Over the last two years, Albany changed what it meant to be from here. The marketing machine that began in the spring of 2020 informed us that being “New York Tough” meant locking ourselves away, pulling our kids out of school, masking our faces, vaccinating, double vaccinating, getting booster shots, vaccinating our twelve-year olds, vaccinating our five-year olds, and we did it. The vast majority of the adults in Westchester County––a whopping 96% according to the State’s own website––is vaccinated. We’ve done what the politicians asked us to do, and now it’s time for all of us to demand that New York State allows for mask-choice in schools. Connecticut is doing it. New Jersey is doing it. Maybe Hochul has forgotten that New York typically leads––we don’t follow. Maybe she’s assuming that here in Westchester, where we’ve heavily voted for blue candidates in recent elections, she doesn’t have to listen to us. She’s got us–– so she can therefore ignore us. Politics is funny like that.
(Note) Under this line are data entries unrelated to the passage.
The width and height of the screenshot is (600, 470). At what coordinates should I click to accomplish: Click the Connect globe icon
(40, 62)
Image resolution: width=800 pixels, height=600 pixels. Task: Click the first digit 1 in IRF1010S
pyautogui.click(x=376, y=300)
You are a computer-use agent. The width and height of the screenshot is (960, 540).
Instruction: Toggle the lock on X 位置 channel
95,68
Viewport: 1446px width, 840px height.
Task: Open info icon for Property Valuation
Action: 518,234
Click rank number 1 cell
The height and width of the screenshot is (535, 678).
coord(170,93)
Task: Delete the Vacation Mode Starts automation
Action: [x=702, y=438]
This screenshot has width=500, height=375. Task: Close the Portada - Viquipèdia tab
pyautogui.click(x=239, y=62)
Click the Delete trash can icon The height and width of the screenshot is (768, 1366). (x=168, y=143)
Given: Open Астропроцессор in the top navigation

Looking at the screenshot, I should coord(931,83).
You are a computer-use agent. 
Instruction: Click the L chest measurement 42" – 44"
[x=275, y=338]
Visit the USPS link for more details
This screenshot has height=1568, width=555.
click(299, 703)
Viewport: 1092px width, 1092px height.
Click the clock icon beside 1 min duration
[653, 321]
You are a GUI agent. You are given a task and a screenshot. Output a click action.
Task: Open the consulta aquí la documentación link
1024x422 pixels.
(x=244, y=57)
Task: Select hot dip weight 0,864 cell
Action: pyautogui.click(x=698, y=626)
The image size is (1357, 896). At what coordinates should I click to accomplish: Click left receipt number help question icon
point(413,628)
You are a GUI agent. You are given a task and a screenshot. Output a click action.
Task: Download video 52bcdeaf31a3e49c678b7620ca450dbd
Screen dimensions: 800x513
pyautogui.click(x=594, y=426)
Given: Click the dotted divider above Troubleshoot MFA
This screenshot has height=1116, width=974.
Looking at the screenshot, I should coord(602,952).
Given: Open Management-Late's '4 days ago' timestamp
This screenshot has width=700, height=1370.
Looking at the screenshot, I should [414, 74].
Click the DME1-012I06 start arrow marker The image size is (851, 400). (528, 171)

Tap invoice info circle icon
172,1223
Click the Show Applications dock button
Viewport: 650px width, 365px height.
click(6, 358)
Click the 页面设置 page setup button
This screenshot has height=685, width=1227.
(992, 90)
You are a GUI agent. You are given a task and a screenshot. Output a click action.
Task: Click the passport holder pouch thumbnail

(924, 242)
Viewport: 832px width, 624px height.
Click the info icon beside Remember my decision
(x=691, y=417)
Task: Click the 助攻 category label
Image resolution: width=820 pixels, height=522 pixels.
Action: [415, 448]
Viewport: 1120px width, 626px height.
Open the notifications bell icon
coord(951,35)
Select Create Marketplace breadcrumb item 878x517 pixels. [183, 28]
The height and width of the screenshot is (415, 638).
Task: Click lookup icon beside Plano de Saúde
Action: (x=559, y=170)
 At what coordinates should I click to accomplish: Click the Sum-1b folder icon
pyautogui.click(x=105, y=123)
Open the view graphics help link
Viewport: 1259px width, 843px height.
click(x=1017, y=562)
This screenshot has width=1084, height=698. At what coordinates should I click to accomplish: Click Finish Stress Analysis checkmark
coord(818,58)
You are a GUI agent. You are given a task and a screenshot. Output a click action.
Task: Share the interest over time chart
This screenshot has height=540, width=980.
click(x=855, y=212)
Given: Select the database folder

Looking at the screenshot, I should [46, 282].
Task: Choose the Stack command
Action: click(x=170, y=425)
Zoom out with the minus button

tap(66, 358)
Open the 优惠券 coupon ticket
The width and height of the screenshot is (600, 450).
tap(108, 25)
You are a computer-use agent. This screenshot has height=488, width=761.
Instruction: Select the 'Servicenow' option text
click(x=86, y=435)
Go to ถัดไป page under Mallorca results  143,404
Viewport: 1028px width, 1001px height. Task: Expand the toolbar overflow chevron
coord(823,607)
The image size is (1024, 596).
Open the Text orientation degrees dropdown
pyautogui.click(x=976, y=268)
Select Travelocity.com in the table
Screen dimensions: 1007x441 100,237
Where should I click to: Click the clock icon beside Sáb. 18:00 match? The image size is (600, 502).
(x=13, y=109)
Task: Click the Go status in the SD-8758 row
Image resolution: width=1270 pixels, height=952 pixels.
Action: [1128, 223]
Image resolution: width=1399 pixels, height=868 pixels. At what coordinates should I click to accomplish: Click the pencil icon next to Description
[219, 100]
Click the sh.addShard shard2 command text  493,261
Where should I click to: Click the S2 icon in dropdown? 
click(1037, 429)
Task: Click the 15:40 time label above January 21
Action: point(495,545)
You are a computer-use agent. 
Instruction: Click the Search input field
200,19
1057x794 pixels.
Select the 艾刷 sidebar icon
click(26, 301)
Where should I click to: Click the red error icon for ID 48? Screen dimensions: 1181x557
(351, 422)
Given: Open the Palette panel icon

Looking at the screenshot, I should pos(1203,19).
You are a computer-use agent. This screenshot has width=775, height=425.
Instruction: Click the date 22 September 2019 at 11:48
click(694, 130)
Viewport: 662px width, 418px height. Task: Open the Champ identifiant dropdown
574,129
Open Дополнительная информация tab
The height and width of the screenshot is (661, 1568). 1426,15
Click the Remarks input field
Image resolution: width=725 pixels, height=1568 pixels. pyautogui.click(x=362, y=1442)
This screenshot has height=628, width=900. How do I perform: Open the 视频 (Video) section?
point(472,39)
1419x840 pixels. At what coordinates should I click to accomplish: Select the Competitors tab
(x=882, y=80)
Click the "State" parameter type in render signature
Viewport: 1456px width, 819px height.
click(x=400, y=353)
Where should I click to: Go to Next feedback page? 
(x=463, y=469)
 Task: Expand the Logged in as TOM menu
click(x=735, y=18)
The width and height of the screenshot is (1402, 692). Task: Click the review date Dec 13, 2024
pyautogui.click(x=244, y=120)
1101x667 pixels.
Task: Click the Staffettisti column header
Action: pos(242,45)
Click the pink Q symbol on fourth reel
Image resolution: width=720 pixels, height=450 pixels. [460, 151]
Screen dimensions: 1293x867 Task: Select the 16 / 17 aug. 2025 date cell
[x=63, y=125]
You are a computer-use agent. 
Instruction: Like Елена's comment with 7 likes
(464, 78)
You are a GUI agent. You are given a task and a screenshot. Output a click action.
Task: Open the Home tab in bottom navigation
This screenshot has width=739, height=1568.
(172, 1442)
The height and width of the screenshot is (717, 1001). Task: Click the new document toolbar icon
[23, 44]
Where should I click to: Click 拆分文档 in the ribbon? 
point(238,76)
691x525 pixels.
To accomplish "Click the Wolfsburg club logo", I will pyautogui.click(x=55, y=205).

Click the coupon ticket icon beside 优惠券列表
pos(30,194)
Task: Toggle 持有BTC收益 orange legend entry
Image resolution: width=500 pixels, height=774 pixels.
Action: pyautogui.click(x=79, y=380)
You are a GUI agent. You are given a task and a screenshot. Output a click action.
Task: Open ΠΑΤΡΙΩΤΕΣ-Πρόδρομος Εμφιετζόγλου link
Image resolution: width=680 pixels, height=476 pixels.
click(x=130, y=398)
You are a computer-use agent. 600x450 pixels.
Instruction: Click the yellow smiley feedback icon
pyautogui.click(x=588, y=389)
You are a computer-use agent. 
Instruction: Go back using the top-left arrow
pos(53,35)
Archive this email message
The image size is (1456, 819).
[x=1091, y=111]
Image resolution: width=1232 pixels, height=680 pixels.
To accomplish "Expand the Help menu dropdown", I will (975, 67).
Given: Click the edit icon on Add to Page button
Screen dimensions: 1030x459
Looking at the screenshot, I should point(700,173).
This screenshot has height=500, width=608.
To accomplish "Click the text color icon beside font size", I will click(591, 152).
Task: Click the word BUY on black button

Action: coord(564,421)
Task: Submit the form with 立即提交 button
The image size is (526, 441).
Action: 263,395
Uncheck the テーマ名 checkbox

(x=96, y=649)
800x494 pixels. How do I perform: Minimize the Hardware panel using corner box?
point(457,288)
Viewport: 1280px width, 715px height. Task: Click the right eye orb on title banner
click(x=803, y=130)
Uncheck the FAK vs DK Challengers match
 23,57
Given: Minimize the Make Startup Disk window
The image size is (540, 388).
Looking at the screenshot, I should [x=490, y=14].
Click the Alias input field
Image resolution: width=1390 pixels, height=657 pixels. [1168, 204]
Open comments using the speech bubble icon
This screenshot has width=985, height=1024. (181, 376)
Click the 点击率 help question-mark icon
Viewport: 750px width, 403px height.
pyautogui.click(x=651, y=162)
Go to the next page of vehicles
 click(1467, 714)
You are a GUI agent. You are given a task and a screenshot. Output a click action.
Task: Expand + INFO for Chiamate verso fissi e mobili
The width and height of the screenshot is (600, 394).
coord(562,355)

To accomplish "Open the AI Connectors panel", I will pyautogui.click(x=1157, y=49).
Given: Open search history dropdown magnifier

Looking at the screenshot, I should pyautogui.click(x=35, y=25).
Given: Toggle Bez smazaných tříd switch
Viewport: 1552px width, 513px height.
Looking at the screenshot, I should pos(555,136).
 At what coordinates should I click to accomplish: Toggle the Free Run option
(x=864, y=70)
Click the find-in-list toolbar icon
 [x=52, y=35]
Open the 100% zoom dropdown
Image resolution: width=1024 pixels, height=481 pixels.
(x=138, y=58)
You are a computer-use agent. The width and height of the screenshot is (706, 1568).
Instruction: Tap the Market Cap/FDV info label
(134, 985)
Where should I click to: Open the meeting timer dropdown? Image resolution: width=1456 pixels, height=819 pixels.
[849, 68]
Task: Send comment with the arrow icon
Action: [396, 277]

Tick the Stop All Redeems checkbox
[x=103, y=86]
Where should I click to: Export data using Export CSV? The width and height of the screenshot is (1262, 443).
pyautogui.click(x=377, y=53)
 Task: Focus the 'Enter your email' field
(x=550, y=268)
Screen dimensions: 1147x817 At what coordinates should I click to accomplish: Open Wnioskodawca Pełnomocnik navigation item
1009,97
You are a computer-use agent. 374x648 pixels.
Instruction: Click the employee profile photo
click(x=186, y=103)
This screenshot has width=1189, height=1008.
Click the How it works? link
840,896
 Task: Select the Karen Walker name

We’ve come to the point in this pandemic where parents should be given a choice. I’m aware that until recently, saying you don’t want your kids in masks has been akin to admitting that you don’t like babies, puppies, or your best friend’s aged grandparents. I’d like to remind anyone who still feels that way that the kids have sacrificed more than enough for the adults for way too long. They gave up their whole lives for us: their schools, their friends, their graduations, their sports, their play-dates, their birthday parties, their speech and physical therapies––in the name of protecting the vulnerable. Well kids are vulnerable, too––just not from this virus. If we’re all going to resume life without masks, then the kids come with us, period. This shouldn’t be a question. It shouldn’t be a consideration. It should be a foregone conclusion. For adults to quietly allow the children to be left behind is a pretty clear indication that the days of referring to ourselves as a civilized society are over. If we can have gyms, and bars, and restaurants, and concerts, and Super Bowls, and the Oscars without masks, then the kids can have school. Is this really a hard concept for people to unite behind? I remember a time when we wouldn’t have subordinated classrooms to spin studios and nail salons. I remember a time when we would’ve instinctively put children first without having to think about it. Sadly, my kids don’t––because for one-third of their lives, we haven’t.
Is that what it now means to be “New York Tough”?
No. I really don’t think so.
Shelley B. Mayer is the State Senator for the 37thdistrict, which represents most of Westchester County, and who voted against mask-choice in schools this morning. The day is going to come where the kids turn to the adults in their lives and ask the inevitable question: How could you let them do that to us? I’ll be able to say that I tried my best to fight for them–– that I pushed as hard as I could, and that I begged our fellow New Yorkers to push for them, too. I have my answer.
What’s yours?
By Erin Duffy
About Erin Duffy
Erin Duffy of New York is the author of “Bond Girl” and “Regrets Only.”